DOCUMENT -
+ + +

Apache ShardingSphere 5.4.0 Release: Global Table, CDC Improvement, and Enhanced Metadata Loading

Apache ShardingSphere
CodeX
Published in
8 min readJul 27, 2023

Apache ShardingSphere has just launched version 5.4.0 following two months of development. This release includes 1271 PRs from global contributors, bringing you major enhancements in functionality, performance, testing, documentation, and examples. We aim to provide an improved user experience with the following highlights:

  • Broadcast table now replaced by global table
  • Improved Change Data Capture (CDC)
  • Optimized metadata loading logic for single table

Global Table Replacing Broadcast Table

Broadcast table refers to the table that exists in all sharding data sources. The data and structure within each database must be consistent. Broadcast tables are useful when dealing with a small amount of data and performing associated queries on large tables with massive data, such as a dictionary table.

Currently, broadcast tables can only exist in the data source form a sharding table. Query association would fail if a single table and a broadcast table were not in the same storage node. To address this, we need to use all the data in the schema. Therefore, broadcast tables should be removed from the sharding rule and changed into global tables.

API Changes

Meta Data

  • Added BroadcastRule.
  • The rules Collection in ShardingSphereRuleMetaData saves the BroadcastRule.
  • Removed broadcastTables from ShardingRuleConfiguration.
  • Removed broadcastTables from ShardingRule.
  • Removed broadcastTables from YamlShardingRuleConfiguration.

DistSQL

  • Adjusted the logic of CREATE BROADCAST TABLE RULE, with no change in SQL statements.
  • Adjusted the logic of DROP BROADCAST TABLE RULE, with no change in SQL statements.
  • Adjusted the logic of SHOW BROADCAST TABLE RULES, with no change in SQL statements.
  • Removed broadcast_table in the result of COUNT SHARDING RULE FROM sharding_db, with no change in SQL statements.
mysql> COUNT SHARDING RULE FROM sharding_db;
+--------------------------+----------------+-------+
| rule_name | database | count |
+--------------------------+----------------+-------+
| sharding_table | sharding_db | 2 |
| sharding_table_reference | sharding_db | 2 |
| broadcast_table | sharding_db | 0 |
+--------------------------+----------------+-------+
3 rows in set (0.00 sec)
  • Added COUNT BROADCAST RULE (FROM sharding_db) statement.

YAML

  • Removed broadcastTables config from the original SHARDING RULE in config-sharding.yaml config.

+ + +

DATA PROVIDED -
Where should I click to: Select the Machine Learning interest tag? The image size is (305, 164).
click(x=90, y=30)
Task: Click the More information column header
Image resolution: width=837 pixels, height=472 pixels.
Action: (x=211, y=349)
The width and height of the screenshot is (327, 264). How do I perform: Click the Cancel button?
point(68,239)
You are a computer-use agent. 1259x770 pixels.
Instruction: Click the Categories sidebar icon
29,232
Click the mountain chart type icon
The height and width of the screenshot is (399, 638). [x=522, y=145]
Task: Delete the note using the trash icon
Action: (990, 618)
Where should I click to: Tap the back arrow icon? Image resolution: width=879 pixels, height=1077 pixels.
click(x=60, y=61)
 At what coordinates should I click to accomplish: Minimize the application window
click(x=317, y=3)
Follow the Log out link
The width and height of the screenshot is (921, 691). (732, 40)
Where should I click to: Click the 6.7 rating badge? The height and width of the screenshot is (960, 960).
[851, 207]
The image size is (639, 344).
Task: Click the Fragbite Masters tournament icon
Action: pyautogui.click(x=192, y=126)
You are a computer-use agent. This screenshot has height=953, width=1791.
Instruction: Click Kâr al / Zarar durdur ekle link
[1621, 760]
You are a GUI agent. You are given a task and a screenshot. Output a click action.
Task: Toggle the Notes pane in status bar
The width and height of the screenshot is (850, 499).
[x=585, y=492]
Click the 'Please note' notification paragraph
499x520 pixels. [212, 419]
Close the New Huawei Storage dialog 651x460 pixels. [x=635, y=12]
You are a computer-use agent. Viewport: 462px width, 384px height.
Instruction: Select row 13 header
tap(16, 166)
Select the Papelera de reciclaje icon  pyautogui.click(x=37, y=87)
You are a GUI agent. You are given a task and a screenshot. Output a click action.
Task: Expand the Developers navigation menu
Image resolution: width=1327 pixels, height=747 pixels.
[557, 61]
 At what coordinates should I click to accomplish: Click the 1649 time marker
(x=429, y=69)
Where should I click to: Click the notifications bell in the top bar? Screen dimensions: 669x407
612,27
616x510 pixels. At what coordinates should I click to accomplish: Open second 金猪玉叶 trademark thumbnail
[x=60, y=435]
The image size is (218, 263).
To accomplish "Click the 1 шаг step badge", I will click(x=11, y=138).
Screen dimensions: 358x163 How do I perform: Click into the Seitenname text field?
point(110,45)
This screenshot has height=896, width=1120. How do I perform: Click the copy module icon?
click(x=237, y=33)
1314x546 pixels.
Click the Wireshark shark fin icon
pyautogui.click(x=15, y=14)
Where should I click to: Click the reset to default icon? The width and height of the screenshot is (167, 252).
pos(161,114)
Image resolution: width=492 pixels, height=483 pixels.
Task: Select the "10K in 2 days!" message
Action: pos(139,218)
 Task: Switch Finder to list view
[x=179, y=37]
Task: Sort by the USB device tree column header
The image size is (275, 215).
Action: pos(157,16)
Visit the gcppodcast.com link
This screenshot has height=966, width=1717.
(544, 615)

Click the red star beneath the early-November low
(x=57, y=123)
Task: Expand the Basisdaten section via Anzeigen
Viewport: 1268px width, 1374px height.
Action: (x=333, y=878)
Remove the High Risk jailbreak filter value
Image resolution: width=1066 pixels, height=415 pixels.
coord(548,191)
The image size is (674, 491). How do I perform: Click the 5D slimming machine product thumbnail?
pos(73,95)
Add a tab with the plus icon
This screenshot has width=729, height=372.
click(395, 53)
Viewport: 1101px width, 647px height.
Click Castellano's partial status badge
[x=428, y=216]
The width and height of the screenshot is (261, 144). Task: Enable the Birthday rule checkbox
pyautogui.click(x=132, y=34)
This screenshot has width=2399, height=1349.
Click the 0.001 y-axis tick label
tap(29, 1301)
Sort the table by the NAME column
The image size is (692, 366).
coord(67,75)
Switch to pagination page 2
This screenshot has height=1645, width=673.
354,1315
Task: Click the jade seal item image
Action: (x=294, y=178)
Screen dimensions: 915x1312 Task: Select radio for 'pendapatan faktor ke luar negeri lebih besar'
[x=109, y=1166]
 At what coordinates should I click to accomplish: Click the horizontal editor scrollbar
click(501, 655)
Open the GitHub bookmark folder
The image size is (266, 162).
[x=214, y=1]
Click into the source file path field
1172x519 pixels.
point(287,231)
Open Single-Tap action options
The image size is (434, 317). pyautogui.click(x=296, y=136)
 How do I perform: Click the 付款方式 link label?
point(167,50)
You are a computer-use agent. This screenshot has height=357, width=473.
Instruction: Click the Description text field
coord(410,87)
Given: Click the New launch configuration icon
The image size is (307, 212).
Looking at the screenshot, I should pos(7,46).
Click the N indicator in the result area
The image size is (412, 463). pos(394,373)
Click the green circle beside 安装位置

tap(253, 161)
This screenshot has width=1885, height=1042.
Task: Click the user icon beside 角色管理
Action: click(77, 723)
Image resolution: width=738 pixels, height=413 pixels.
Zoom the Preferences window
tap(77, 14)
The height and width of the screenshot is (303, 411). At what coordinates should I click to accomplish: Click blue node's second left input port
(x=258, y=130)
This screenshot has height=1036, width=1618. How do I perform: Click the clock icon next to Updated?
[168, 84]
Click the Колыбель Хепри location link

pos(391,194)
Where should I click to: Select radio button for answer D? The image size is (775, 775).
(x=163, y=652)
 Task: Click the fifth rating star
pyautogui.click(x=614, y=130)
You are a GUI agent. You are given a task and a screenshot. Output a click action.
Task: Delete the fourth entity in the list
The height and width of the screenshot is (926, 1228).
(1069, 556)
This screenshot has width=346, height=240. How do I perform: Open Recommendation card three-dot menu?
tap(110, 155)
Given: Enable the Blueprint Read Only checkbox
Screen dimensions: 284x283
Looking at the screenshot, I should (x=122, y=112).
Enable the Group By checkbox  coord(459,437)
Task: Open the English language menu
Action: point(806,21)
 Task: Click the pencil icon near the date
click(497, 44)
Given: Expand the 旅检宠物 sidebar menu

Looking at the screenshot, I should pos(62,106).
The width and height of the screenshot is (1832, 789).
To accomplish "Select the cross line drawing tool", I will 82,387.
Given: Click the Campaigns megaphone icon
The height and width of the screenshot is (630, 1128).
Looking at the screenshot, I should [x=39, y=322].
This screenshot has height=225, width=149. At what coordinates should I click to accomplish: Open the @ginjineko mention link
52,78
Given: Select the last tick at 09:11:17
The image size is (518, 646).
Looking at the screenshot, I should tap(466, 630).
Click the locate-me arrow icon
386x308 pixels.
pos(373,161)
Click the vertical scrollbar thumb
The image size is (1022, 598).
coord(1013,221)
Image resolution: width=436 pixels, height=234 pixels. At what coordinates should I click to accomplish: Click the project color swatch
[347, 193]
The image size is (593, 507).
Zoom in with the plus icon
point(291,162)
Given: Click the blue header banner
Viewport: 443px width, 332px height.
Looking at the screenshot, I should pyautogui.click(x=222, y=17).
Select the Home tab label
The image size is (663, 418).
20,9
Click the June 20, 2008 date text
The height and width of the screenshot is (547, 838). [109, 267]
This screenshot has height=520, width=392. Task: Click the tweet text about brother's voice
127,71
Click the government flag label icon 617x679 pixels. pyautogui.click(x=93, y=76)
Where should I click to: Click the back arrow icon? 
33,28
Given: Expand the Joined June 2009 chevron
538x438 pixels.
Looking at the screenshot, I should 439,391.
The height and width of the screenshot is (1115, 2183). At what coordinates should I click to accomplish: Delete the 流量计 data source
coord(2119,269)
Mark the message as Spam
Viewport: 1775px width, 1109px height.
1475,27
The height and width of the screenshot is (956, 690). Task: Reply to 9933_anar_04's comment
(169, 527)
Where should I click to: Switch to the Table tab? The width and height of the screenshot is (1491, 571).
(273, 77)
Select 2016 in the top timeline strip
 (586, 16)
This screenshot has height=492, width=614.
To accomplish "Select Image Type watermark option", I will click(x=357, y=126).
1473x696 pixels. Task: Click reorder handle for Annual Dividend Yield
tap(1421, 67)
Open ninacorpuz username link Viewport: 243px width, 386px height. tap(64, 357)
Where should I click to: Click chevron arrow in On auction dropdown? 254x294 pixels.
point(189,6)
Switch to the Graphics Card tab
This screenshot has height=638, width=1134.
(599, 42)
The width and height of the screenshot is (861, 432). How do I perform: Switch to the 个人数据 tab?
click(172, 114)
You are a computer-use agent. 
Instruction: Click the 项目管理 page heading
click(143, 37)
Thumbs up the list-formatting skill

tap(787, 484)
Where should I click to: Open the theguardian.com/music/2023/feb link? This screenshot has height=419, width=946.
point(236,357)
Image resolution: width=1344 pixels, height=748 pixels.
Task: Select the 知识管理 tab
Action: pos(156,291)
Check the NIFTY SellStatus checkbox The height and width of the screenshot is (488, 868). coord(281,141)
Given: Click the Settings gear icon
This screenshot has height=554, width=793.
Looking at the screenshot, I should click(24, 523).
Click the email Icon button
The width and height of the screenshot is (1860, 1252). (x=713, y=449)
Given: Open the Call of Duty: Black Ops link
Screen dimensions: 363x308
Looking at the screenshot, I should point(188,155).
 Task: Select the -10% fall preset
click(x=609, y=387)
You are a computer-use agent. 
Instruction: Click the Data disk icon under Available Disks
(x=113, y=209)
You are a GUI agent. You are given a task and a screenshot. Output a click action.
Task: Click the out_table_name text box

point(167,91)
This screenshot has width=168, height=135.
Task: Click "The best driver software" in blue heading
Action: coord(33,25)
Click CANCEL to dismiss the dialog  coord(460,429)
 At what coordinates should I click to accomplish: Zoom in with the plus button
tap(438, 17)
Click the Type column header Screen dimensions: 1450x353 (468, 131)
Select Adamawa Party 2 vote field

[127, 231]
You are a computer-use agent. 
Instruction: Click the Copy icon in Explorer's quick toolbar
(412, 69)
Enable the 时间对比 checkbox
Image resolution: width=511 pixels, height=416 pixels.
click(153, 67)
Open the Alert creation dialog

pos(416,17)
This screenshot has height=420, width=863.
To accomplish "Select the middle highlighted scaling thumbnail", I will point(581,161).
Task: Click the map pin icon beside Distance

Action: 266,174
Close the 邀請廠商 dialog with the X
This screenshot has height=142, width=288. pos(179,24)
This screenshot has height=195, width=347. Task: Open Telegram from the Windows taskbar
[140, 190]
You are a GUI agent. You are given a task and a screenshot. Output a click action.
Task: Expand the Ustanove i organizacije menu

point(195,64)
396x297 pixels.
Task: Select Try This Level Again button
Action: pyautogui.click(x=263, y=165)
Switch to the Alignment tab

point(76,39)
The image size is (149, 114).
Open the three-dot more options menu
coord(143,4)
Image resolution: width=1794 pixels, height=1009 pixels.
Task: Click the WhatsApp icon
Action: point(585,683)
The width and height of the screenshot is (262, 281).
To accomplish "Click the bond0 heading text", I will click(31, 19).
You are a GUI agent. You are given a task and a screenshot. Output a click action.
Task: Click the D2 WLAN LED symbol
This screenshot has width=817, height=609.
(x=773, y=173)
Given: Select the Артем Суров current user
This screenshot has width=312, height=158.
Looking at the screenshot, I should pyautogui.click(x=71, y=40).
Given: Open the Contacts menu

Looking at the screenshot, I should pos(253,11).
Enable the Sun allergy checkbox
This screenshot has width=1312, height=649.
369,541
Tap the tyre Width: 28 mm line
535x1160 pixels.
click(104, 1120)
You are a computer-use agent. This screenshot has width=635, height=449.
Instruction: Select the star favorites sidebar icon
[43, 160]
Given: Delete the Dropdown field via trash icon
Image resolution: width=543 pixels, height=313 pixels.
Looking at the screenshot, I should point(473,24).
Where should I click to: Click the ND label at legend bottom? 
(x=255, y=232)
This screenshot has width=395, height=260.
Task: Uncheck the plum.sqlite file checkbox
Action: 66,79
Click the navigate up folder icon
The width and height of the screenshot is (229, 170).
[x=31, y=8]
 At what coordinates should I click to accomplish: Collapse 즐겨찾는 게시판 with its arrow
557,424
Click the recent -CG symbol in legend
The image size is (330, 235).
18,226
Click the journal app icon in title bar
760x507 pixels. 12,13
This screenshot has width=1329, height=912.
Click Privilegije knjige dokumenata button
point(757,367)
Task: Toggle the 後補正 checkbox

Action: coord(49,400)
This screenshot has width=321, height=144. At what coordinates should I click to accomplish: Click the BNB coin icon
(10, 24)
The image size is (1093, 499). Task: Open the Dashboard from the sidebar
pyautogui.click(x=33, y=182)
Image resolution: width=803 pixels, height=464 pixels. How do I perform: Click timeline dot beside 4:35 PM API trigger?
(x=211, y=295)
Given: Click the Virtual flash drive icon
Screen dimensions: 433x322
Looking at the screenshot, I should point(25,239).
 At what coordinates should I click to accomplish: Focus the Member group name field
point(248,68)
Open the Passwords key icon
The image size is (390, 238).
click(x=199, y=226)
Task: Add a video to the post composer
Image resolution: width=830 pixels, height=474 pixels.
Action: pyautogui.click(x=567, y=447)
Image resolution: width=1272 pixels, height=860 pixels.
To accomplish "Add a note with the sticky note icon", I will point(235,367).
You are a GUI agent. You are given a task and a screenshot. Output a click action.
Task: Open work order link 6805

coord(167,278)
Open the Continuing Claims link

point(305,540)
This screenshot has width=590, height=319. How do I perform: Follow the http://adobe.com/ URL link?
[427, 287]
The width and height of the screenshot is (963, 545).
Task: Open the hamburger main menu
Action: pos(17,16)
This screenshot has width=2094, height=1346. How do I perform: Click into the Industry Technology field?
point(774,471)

+ + +

TASK REQUIREMENTS - Copy the passage from the ShardingSphere 5.4.0 release notes word for word, starting at "API Changes" up to and including "broadcastTables from ShardingRule.". The records were gathered from a different source than the text.

EXERCISE OUTPUT -
API Changes

Meta Data

  • Added BroadcastRule.
  • The rules Collection in ShardingSphereRuleMetaData saves the BroadcastRule.
  • Removed broadcastTables from ShardingRuleConfiguration.
  • Removed broadcastTables from ShardingRule.